分布式存储系统介绍

1 GFS

2 HDFS

3 WAS

4 Pangu

4.1 Pangu中文翻译 By yonggang.yyg(永刚)

原文：https://www.alibabacloud.com/blog/pangu-the-high-performance-distributed-file-system-by-alibaba-cloud_594059

盘古是阿里云开发的分布式文件系统，本文讨论盘古的核心特性和优势，以及盘古如何自证是最佳的云存储系统。

盘古是阿里云开发的高可靠、高可用、高性能的分布式文件系统。有接近10年的历史。做为阿里云统一存储的核心，盘古1.0可靠且有效地支持了阿里云多条业务线的快速发展，其中包括ECS，NAS，OSS，TableStore，MaxCompute，以及AnalyticDB。近几年阿里云重新设计实现了第二代存储引擎盘古2.0。盘古2.0同时为阿里云、阿里集团和蚂蚁金服提供了更好的存储服务。盘古2.0的升级主要是基于两个原因：硬件升级和业务要求。

4.1.1 底层硬件的快速发展

最近数年，分布式存储相关硬件的性能显著改善。

存储介质从HDD演进到SATA SSD和NVMe SSD，相比磁介质，SSD介质的IOPS有两个数量级的提升。同样，延时也有两个数量级的降低。4KB顺序写性能减少到7微秒，内存接口的Optane 内存延时可能进入纳秒时代。此外，网络也在快速发展，从GE到10GE，25GE，40GE，50GE，甚至100GE。一跳网络只需要5微秒。

底层硬件的快速发展，给盘古带来了机遇和一些挑战。
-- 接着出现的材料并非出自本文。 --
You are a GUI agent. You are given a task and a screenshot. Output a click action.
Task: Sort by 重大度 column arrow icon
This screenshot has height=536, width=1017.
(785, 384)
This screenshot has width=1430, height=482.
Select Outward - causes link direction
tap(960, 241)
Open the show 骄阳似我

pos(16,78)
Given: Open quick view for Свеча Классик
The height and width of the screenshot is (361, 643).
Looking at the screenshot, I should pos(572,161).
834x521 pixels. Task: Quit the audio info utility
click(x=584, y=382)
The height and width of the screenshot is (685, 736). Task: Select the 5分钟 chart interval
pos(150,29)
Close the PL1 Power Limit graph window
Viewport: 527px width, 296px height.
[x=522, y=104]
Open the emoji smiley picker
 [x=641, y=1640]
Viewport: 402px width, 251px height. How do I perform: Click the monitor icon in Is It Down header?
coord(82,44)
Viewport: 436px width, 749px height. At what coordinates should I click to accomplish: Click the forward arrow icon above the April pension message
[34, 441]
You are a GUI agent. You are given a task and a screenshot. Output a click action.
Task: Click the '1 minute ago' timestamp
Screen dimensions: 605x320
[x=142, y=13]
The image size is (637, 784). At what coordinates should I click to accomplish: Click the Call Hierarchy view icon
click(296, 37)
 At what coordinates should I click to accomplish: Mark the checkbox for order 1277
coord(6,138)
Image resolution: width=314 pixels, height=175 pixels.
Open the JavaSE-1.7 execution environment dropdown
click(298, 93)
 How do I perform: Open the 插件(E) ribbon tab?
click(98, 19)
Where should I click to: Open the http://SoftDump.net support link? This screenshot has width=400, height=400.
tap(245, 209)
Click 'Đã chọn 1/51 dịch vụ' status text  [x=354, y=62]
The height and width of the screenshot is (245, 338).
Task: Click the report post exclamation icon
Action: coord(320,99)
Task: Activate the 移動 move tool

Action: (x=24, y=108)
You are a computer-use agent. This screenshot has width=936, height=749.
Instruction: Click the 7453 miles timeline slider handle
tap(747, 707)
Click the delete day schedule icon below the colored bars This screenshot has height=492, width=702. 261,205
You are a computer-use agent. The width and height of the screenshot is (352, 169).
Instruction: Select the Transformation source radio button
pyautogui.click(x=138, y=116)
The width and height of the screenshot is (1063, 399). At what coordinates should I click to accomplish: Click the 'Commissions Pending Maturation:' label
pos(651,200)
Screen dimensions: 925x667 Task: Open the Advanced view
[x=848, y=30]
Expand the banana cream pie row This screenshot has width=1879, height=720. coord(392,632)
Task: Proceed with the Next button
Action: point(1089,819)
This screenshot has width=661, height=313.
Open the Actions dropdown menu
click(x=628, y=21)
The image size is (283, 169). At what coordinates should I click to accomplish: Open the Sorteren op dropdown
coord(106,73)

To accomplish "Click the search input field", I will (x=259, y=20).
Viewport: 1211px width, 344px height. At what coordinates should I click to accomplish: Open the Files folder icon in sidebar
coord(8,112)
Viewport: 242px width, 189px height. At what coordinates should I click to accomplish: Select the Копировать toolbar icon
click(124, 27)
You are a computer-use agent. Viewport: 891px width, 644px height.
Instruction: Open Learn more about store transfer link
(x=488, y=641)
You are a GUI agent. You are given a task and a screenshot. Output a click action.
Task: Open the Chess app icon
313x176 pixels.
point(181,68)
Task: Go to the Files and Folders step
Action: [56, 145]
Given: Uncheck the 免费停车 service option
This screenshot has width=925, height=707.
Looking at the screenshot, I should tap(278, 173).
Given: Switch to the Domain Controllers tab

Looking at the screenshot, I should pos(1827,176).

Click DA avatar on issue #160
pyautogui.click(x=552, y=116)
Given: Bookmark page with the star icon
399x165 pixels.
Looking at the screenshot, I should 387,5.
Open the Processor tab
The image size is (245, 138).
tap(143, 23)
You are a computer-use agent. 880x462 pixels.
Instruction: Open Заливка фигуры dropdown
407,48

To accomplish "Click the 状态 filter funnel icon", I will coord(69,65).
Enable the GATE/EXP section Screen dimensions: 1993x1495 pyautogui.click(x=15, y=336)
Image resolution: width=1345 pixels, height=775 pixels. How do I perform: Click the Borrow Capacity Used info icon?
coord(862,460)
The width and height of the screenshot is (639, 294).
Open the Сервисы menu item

为了保持行业领先，盘古必须充分利用这些硬件。

4.1.2 上层业务压力

连接到盘古的业务在持续增加。然而，每个业务对存储都有自己不同的需求，恰当的支持这些业务正在成为盘古的压力。

首先，存储和计算分离是阿里云的战略，需要一个存储集群为多个计算集群提供存储服务。这对存储集群提出了更高的性能要求。使用尽量少的存储集群服务尽可能多的计算集群，是盘古未来的目标。

其次，存储和计算分离后，期望计算集群使用相同的存储命名空间，以达成存储集群内部架构和控制对用户透明的目的。在盘古1.0里已支持数据节点的自动伸缩，但元数据节点依然依赖具备更好配置的特定的机型，这些机型限制了文件系统内节点和文件的数量。另外，中心式元数据服务是系统中最脆弱的组件，部分元数据服务器宕机可能导致存储集群失效。

第三，不同的业务要求不同类型的访问模式。访问范围扩展时，需要维持复杂开放接口的兼容性。支持HDFS访问的需求在上升，同时许多应用提出了支持POSIX访问的需求。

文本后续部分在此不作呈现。